I primi due studi randomizzati presentati hanno portato l’immunoterapia insieme alla chemioterapia nella prima linea del trattamento della malattia recidivata e/o metastatica. Terapia a base di platino e gemcitabina più immunoterapia ha superato il solo platino + gemcitabina. Potenziali gli sviluppi futuri per una malattia che risulta essere sempre più sensibile a diversi trattamenti sistemici. Altri studi presentati evidenziano il vantaggio indotto da capecitabina adiuvante a dosaggio standard e a schedula metronomica post trattamento di radio chemioterapia nei pazienti ad alto rischio. Anche qui è stato evidenziato un vantaggio statisticamente significativo.

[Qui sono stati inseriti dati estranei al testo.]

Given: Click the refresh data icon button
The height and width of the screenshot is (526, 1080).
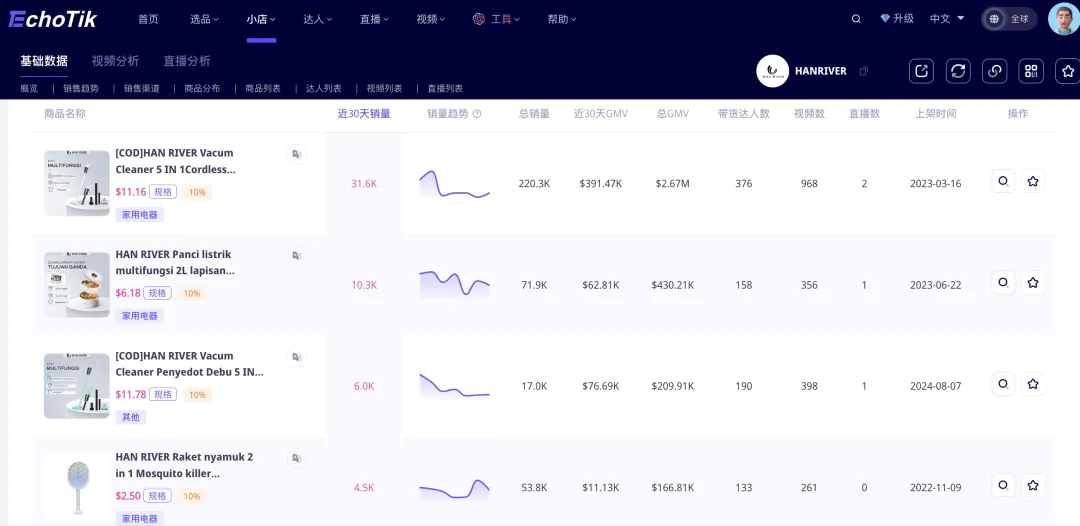Looking at the screenshot, I should coord(958,71).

Si è inoltre rafforzata l’idea della de-escalation nei tumori HPV positivi attraverso la conferma dei dati dello studio ECOG 3311; in particolare per tutti quei pazienti con fattori di rischio patologici intermedi la riduzione della dose di trattamento radioterapico ha lasciato invariata la prognosi globalmente.

Un altro dato interessante è quello del trattamento neoadiuvante con immunoterapia più carboplatino e nabpaclitaxel come selezionatore della miglior risposta futura, in una ottica di personalizzazione delle scelte terapeutiche. Risultati preliminari ma potenzialmente interessanti da verificare in studi più ampi.

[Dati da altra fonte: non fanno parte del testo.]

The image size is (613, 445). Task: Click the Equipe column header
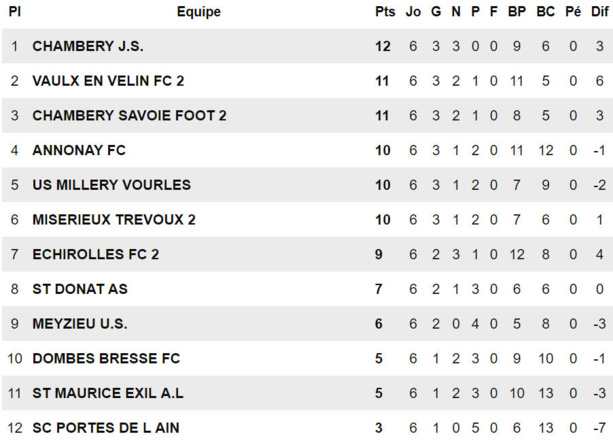click(x=199, y=12)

Altro dato interessante emerso da questo ASCO è la definizione di risposta patologica dopo il trattamento immunoterapico neo-adiuvante: il dato è interessante e transpatologia, e necessita di ulteriori conferme sul ruolo prognostico.

Altri dati emersi riguardano le nuove combinazioni nel paziente ricorrente metastatico con carcinoma a cellule squamose, in particolar modo per il soggetto che va in progressione ad di immunoterapia. Nuove strategie presentate che potrebbero essere interessanti per il futuro sono l’utilizzo di ficlatuzumab, soprattutto per la sinergia con cetuximab essendo il HGF/MET un possibile escape al trattamento con antiEGFR. Un’altra nuova strategia è rappresentata dalla combinazione di nivolumab più cetuximab. E’ interessante che i pazienti che hanno maggiormente beneficiato di queste terapie sono stati i tumori HPV negativi.

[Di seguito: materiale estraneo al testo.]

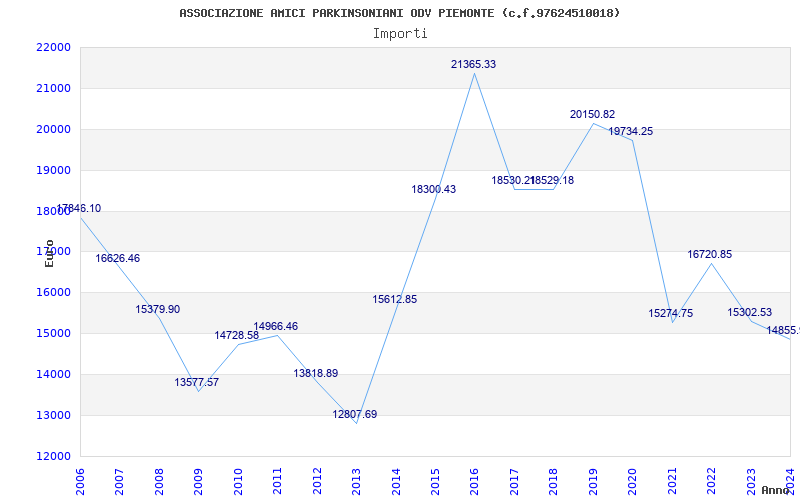Click the Importi chart subtitle
Image resolution: width=800 pixels, height=500 pixels.
point(400,34)
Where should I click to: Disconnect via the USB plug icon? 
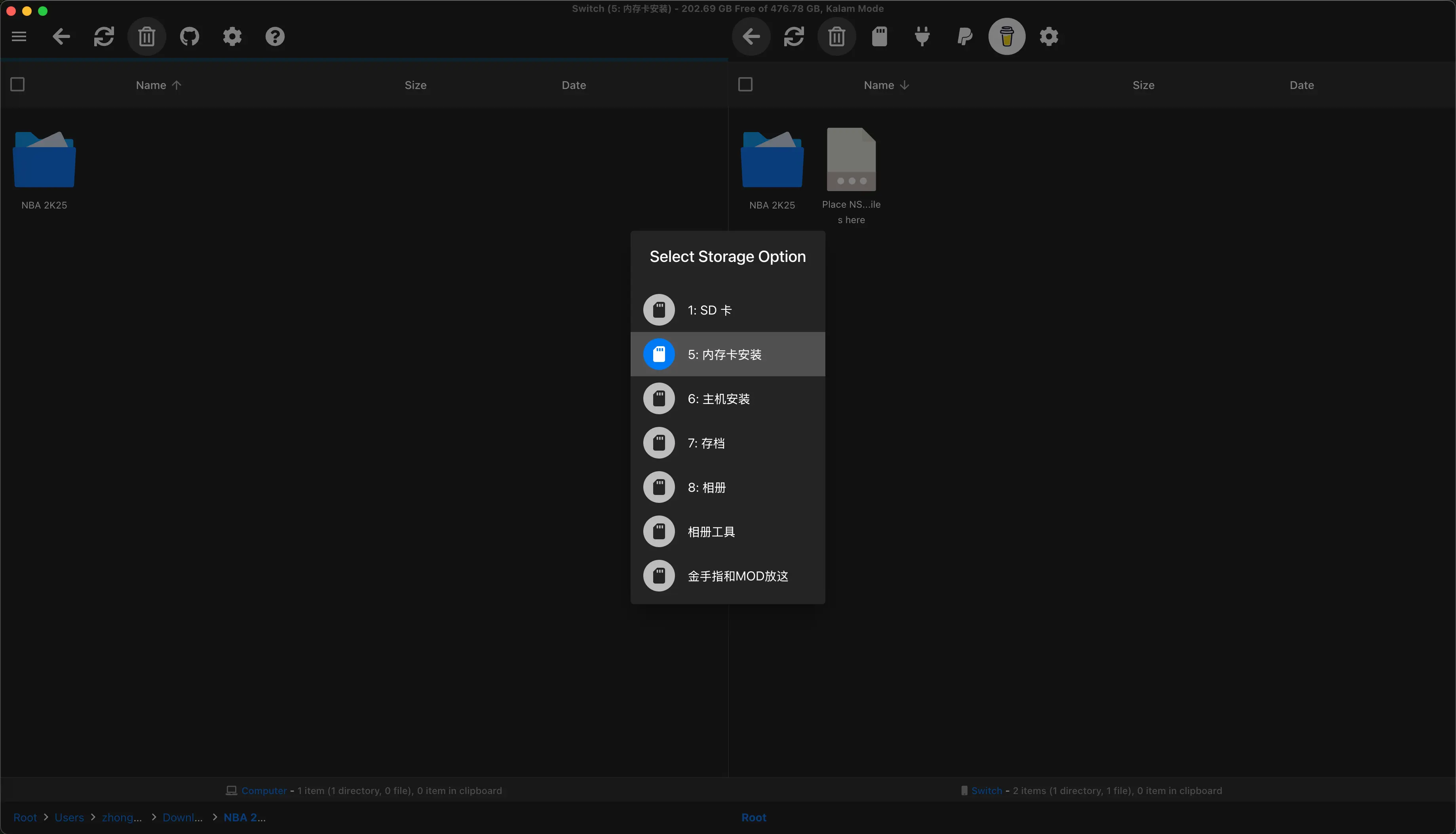pos(922,36)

Sempre dal congresso ASCO è emersa anche l’importanza della comprehensive geriatric assessment nei pazienti testa-collo. Inoltre, sono stati affrontati anche i tumori rari. Nei tumori delle ghiandole salivari non adenoido-cistici, uno studio condotto con nivolumab più ipilimumab ha evidenziato un 16% di response rate, limitato, ma da studiare in termini di fattori predittivi alla risposta. Uno studio italiano -Sintart- è stato condotto sui tumori dei seni paranasali, ed ha sdoganato l’utilizzo di una chemioterapia di induzione legata alla istologia nella malattia localmente avanzata. Infine, nel carcinoma della tiroide un nuovo studio ha mostrato come dopo un trattamento con farmaci antiVEGF, cabozantinib ha dimostrato di incrementare la PFS rispetto a placebo. Una nuova linea quindi potenziale per i carcinomi tiroidei dopo progressione a prima linea targeted.